On Light and Space – Helen Redmond
Helen Redmond creates paintings that inspire stillness. Applying layer upon layer of oil paint to canvas, she depicts architectural spaces and the light that falls within them. This light feels at once present and transient, imbuing each painting – and the viewer – with a quiet sense of contemplation.
Born and raised on a sheep farming property in southern Queensland, Helen’s first encounter with a city was at the age of 12. Taking in the sandstone buildings of Sydney, she was enthralled by the architecture. “It didn’t overwhelm me at all,” Helen recalls. “I just got the sense of it being a very masculine space, and I remember thinking ‘I wonder if women had designed this space it would be different?’.” It was this intuitively critical approach to architecture that led Helen to study interior design and journalism. She then worked for Vogue Living for 25 years as Interiors Editor and Senior Editor, including 12 years as Melbourne Editor, where she honed her understanding of composition, space and light.
During her time at Vogue Living, Helen worked with several internationally accomplished Danish photographers. “If you’ve had anything to do with Denmark you know they grow up in the dark,” she explains. “So how they look at light and space is quite different.” She recalls arriving to spaces ahead of a photoshoot with very low light “and [thinking] ‘how are we going to deal with the light here?’ and they just said, ‘wait and let your eyes adjust,’ and where the light fell is where we would photograph.” This patience with and attention to light was formative for Helen. Working in this way over the years, she became competent at visually describing light, and in turn, “the mood of a space, and negative space – what’s left unsaid.” Helen refers to this intangible element as “the soul of the eye. It’s hard to put your finger on what that quality is because you can find it in a tent, and you can find it in a palace – it’s a quality.” She likens this to artist Paul Klee’s words, “one eye sees, the other feels.”
The urge to find a more visceral means of expression for this phenomenon was strong. “I had visions in my head of so much that I wanted to express,” Helen recalls. “I thought I need to go to art school, to find a way to give this a go.” Whilst Helen had drawn and painted since childhood, attending the National Art School in Darlinghurst, Sydney, marked the start of her professional practice as an artist. Ever drawn to the built environment, Helen’s paintings over the years have explored architectural spaces, often inspired by the work of architects such as Tadao Ando, Peter Zumthor and Louis Kahn. In these paintings, she marries her keen awareness of the physical effect a built space can have with the Japanese concept of ‘ma’. Helen explains that this word encompasses “a way of communication that is full of emptiness. Subjects of sentences are left unsaid. Clarity and words are not always necessary.” This manifests as an abstraction of architecture in her work. “If you have no details, like doors or windows, the mind can wander around a room,” Helen explains. “You’re in a void. It’s where you pause, where you’re still.”

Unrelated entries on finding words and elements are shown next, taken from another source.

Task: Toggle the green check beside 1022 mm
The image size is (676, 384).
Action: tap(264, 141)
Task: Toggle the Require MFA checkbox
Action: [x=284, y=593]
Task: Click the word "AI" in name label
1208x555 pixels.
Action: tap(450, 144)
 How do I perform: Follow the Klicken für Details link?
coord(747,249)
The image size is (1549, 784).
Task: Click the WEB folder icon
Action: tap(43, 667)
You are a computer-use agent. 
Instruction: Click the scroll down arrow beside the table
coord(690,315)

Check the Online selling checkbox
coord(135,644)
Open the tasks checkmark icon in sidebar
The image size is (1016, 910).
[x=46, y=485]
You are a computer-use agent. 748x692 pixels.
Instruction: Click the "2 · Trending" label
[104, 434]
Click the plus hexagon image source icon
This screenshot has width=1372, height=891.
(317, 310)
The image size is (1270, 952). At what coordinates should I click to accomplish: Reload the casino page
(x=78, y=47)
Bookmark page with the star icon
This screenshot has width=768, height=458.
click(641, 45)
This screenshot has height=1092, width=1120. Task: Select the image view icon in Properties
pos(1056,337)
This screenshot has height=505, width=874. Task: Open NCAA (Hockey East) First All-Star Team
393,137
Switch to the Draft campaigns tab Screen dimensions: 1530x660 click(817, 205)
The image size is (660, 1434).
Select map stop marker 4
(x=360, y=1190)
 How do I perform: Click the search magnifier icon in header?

Helen’s most recent solo show, ‘The Solidity of Fragile Things’, at Otomys in Prahran, Melbourne, grappled with the paradoxical nature of her work. “What is fragile? It’s time that passes. It’s light that is there for half an hour and it’s gone,” Helen muses. “It’s all the things that are not permanent. But they are the most real things; they are the solid things.” The exhibition is the first in the new Otomys space, designed by John Wardle Architects. The gallery has a two-storey void with a corner window that lets in a triangular shaft of light, a fitting space for a body of work such as this.
The paintings within ‘The Solidity of Fragile Things’ depict quiet corners and beckoning passageways, shafts of light, slivers of light, fading light. They hold a sense of intrigue, as if an invitation to the viewer to explore the spaces within them. As for how they might fare, and what they might find, Helen has faith in her audience. She believes that this felt sense, this wordless experience, is “something that is universal, something that I think is innate. The paintings are an invitation to silence in a sense.”